The odds are pretty good that if you’re reading this right now, you live in a part of the world that once belonged to mammoths. The woolly mammoth ranged over vast areas of the northern hemisphere, from the Arctic Circle to Spain and from Europe across Asia and into the Americas. A cold-adapted animal, the mammoth nevertheless survived for millions of years despite the coming and going of warming periods between ice ages. When the temperature warmed and the steppe gave way to forests, mammoths would retreat to colder areas and their numbers would shrink. When the ice came back, the sovereigns of the north would reclaim their rightful place.
Until they didn’t. A few tens of millennia ago, as the planet began to warm, mammoths once again began to retreat to colder climates, but this time a new predator — Homo sapiens, who had allied with domesticated dogs to form a formidable hunting team — changed the rules of the game. The old refuges weren’t safe, and mammoths went extinct everywhere an expanding human population arrived.
(Scientists do disagree as to whether mammoth extinction should be ascribed to human predation or to climate change; non-scientists can live with the ambiguity and move on with their lives.)

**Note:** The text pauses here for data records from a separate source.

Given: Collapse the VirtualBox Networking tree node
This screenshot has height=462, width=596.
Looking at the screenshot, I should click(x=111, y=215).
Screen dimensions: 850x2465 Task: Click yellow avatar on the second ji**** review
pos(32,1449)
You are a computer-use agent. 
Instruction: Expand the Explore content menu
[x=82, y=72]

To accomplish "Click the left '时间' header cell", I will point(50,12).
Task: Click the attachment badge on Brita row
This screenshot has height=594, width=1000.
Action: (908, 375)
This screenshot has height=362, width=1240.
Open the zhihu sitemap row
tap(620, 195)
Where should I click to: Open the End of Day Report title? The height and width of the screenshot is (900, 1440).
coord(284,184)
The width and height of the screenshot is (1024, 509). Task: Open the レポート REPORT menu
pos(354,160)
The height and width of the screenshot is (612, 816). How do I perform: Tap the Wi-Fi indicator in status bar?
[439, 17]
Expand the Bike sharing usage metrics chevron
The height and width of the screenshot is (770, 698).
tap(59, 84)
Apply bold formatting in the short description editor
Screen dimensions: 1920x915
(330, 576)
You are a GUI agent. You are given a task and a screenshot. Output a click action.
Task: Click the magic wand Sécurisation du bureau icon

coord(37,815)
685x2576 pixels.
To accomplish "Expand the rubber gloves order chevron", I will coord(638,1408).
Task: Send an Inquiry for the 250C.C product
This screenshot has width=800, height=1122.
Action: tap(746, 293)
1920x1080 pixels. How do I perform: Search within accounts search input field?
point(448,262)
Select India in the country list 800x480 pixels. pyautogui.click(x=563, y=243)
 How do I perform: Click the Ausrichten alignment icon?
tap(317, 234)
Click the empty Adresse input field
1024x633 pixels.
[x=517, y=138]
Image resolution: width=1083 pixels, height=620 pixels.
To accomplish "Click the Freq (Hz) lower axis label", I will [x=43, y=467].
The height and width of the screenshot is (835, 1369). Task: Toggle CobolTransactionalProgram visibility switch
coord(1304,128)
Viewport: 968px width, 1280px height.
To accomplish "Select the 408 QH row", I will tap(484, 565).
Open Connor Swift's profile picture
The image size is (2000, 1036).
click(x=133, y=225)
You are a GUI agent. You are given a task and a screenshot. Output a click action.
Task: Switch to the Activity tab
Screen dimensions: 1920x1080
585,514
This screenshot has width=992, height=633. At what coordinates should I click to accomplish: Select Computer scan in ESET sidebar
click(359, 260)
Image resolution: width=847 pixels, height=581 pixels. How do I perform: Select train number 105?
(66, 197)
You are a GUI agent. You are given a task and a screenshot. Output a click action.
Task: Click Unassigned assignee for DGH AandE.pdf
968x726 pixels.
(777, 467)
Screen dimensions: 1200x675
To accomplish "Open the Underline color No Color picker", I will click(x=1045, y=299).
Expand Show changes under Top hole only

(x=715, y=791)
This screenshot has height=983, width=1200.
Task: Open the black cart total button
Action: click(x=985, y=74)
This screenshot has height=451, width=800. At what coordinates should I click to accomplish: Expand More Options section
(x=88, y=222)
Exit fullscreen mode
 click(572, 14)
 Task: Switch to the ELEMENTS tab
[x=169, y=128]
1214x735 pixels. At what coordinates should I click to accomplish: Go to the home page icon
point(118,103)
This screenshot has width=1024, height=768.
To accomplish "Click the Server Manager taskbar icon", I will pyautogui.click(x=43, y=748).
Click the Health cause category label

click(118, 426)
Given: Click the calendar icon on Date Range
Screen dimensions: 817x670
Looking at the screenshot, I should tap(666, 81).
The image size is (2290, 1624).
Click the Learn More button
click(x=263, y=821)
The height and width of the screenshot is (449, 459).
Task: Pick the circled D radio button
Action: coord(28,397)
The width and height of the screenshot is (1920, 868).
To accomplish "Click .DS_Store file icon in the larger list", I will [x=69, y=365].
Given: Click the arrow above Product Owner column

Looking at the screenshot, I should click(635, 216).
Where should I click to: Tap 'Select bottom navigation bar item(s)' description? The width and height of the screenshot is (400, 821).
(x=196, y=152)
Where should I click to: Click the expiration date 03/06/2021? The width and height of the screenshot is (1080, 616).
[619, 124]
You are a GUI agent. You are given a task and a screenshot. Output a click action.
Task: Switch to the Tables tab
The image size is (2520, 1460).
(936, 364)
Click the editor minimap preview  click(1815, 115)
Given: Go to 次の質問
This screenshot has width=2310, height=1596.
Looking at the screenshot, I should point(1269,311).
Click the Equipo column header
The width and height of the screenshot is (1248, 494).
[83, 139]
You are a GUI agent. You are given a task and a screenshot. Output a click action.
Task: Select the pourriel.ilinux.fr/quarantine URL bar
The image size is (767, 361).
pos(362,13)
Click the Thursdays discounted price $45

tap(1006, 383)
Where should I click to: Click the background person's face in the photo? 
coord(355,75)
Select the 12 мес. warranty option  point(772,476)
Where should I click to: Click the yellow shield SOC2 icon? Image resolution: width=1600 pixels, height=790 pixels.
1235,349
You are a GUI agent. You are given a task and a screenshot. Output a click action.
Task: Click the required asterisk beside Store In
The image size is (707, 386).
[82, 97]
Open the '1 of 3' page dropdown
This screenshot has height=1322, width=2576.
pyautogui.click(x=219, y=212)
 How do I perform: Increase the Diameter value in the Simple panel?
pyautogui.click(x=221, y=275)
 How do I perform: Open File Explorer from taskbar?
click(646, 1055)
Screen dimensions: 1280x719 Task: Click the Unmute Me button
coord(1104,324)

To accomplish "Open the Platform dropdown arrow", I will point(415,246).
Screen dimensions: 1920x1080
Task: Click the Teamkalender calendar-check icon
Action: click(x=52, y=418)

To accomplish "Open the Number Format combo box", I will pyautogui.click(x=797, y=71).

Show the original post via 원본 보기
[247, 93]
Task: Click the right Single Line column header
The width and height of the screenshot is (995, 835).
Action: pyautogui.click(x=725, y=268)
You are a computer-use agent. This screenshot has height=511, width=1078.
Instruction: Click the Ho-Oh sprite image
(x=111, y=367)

On the topic of extinction events (and refuges), let’s talk about the Liberal Party of Canada. One of two recent byelections for the federal House of Commons included what was once believed to be a safe Liberal seat in Montreal; it will now be represented by a Bloc Québécois MP. This follows another byelection earlier this year that saw the riding of Toronto–St. Paul’s — held by the Liberals for almost all of the last half-century — fall to the Conservatives, with new MP Don Stewart taking his seat in the Commons last month.
In a year when the news for federal Liberals has gone from bad to worse, the results from Toronto–St. Paul’s are worth dwelling on for a moment, because both Ontario and Toronto have played a role for the Liberal party that cold northern regions used to play for mammoths: even in the hardest of hard times, you could always retreat there and hope to emerge stronger another day.
Until, perhaps, you can’t anymore. The polling for the Liberals has, if anything gotten worse: Abacus Data now finds the Liberals in third place, behind the NDP outside of Quebec, with those two parties roughly tied in Ontario. The last time the Liberals and the NDP tied the vote share in Ontario — in the 2011 disaster that saw Michael Ignatieff lead the party to its worst-ever showing so far — the one-time “natural governing party of Canada” elected just 11 MPs from this province, and the Conservatives romped to Stephen Harper’s only majority in the House of Commons.
Now, if you know how the Parliament from 2011 to 2015 ended (hint: it was succeeded by a massive Liberal majority), then this isn’t really a doomsday event. The Liberal Party of Canada has its ups and downs. It’ll spend an election cycle or two out of power and then form government again sometime in, oh, the 2030s.
But what if the old refuges aren’t safe anymore? One of the facets of the Liberal brand that worked for the party for much of the past political generation was that, even if they were out of power in Ottawa, they were often in power at Queen’s Park — the Mulroney years in Ottawa were, more or less, the Peterson years in Ontario, and the Harper years were the McGuinty and Wynne ones. This was more than just a symbolic point: when Justin Trudeau formed government in 2015, he was able to draw on a substantial political workforce among Queen’s Park staffers who then had to rent a U-Haul and move their belongings up the 401. Holding power in one of those capitals meant that the party could always build its strength elsewhere.
The question the Liberals face now is, to put it bluntly, what happens when they don’t hold power anywhere? While this year hasn’t been as bleak for the Ontario Liberals as it has been for their federal cousins — they did, legitimately, make a strong showing in the recent Bay of Quinte byelection — Bonnie Crombie is still a long way from forming government. Her party’s best showing in recent polling would still leave her in the opposition benches, though perhaps she’d end up leading the official Opposition and a recognized party, which would be nice for her. But if an election were held today, there’s precious little evidence that the Ontario Liberals would be in the government benches when the dust settled.
That would leave Liberals, federal and provincial alike, in a position they really haven’t been in during my lifetime — relegated, at best, to the opposition benches in Ottawa (and potentially the third or fourth party in the Commons), with the Ontario party similarly on the outs. And given the limited resources available to non-government parties at Queen’s Park, there’d be little prospect of developing talent either in the legislative benches or behind the scenes with smart policy minds.
It's certainly possible to overstate the dangers here. But the bare facts are grim enough. That the Ontario Liberals are struggling right now is arguably understandable, as the party is still trying to dig itself out of a hole. That the federal Liberals are looking at a really bad election isn’t itself the end of the world. The fact that they’re looking at the second such wipeout in just over a decade is definitely more concerning — or ought to be. There are only so many times you can gamble on surviving a possible extinction event. Just ask the mammoths.